» WHAT YOU HAVE TO DO:
Show each line of the data below that has the string "chevron" in it.

BEGIN AVAILABLE DATA

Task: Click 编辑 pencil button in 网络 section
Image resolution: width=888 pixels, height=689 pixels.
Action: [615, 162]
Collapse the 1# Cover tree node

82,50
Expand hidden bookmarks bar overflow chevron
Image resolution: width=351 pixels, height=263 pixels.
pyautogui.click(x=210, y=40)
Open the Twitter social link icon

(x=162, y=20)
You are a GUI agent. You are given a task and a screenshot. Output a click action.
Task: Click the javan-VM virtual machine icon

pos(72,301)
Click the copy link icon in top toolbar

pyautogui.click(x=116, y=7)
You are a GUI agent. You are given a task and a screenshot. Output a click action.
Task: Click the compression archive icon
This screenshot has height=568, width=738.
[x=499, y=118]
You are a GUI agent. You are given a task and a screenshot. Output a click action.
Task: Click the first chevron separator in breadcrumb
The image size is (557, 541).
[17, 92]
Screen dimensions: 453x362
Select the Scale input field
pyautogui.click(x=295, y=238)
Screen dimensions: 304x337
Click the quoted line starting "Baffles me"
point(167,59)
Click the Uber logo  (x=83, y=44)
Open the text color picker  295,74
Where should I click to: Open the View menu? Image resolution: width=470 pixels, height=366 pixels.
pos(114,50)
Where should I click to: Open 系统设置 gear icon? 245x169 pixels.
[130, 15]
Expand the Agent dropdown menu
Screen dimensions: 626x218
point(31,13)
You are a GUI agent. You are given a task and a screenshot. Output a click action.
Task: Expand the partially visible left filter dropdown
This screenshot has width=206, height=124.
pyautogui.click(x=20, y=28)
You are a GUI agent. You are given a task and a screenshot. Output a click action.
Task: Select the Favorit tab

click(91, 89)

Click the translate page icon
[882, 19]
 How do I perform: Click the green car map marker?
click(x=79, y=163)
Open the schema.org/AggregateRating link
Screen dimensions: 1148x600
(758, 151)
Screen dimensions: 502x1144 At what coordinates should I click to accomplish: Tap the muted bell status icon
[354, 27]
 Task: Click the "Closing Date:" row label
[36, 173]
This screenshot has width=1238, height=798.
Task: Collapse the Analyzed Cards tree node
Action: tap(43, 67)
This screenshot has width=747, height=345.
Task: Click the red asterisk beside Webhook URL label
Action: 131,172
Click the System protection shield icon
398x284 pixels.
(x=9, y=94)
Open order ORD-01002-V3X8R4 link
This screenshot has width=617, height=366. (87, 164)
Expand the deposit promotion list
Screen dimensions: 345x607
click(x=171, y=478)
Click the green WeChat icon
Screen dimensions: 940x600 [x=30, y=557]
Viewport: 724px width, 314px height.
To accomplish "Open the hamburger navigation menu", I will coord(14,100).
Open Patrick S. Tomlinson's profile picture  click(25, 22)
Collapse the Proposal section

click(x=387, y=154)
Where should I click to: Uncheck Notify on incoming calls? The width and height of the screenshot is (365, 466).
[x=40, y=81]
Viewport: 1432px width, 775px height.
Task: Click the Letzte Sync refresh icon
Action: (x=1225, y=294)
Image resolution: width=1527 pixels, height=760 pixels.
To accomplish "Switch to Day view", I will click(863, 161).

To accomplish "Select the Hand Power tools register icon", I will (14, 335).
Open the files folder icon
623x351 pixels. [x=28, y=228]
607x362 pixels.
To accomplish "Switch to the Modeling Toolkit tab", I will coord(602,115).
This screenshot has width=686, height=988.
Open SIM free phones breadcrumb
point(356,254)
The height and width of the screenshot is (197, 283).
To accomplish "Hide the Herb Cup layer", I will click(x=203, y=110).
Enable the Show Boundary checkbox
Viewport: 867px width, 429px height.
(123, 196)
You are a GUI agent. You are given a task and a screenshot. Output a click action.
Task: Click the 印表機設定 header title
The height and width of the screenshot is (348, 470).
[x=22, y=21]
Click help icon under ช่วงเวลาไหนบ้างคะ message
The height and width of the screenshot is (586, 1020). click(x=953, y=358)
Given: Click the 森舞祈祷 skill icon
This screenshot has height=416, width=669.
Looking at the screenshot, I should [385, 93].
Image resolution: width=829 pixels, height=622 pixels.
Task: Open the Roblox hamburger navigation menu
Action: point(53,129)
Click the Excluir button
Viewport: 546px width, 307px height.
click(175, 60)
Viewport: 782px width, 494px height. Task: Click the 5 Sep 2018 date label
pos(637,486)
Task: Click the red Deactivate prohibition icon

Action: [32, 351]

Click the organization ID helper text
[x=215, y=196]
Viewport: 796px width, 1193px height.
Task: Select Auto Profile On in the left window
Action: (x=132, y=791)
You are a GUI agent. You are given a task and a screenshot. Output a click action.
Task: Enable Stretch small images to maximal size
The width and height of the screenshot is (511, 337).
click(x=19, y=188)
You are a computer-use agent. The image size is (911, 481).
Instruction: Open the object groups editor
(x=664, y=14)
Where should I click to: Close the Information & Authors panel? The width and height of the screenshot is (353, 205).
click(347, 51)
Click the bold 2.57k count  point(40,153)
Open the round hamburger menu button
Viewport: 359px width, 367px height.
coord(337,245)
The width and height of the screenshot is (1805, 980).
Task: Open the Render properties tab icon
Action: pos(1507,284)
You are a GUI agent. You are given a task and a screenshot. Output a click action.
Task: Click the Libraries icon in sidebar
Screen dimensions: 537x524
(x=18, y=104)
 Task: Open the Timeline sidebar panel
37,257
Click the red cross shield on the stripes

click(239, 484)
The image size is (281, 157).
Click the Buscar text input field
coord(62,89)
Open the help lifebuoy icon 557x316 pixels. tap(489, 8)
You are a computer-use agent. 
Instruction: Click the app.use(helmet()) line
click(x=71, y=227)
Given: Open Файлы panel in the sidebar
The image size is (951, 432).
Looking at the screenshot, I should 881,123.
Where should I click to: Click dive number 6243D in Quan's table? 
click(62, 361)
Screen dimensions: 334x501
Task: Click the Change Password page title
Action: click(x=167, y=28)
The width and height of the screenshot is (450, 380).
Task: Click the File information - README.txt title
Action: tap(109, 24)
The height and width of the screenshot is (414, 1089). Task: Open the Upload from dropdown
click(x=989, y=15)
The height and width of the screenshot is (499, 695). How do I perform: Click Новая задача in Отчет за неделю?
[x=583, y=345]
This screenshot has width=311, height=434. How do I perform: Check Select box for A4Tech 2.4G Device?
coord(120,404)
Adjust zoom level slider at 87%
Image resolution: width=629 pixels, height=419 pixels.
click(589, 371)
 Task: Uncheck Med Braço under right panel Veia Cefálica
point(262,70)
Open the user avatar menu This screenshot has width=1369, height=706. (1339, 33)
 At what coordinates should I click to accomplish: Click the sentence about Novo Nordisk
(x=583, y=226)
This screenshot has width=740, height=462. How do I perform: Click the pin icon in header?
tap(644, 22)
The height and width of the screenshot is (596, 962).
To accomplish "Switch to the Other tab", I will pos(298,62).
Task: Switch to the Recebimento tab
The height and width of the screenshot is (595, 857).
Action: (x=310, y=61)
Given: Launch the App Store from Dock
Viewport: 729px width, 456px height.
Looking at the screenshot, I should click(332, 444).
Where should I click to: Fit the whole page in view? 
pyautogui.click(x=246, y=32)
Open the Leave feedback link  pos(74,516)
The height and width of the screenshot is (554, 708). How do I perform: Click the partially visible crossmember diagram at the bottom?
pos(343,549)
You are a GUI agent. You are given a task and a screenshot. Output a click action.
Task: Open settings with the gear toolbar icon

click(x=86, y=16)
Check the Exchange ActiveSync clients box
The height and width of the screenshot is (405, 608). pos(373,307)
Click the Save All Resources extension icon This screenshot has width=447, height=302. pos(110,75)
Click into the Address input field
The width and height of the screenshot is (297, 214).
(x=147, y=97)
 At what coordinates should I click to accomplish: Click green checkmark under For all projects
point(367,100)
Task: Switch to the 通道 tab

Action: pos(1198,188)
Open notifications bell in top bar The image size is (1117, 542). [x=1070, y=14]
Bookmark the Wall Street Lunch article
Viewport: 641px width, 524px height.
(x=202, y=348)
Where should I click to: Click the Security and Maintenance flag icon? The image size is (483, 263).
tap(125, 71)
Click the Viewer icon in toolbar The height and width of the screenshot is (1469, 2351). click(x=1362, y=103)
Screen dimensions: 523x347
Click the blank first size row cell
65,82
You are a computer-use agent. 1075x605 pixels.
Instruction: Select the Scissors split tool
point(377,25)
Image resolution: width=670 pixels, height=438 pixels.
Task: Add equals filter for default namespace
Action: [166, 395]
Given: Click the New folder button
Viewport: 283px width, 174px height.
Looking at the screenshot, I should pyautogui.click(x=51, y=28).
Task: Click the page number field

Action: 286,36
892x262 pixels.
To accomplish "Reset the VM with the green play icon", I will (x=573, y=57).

END AVAILABLE DATA

» TASK ANSWER:
Expand hidden bookmarks bar overflow chevron
Task: Click the first chevron separator in breadcrumb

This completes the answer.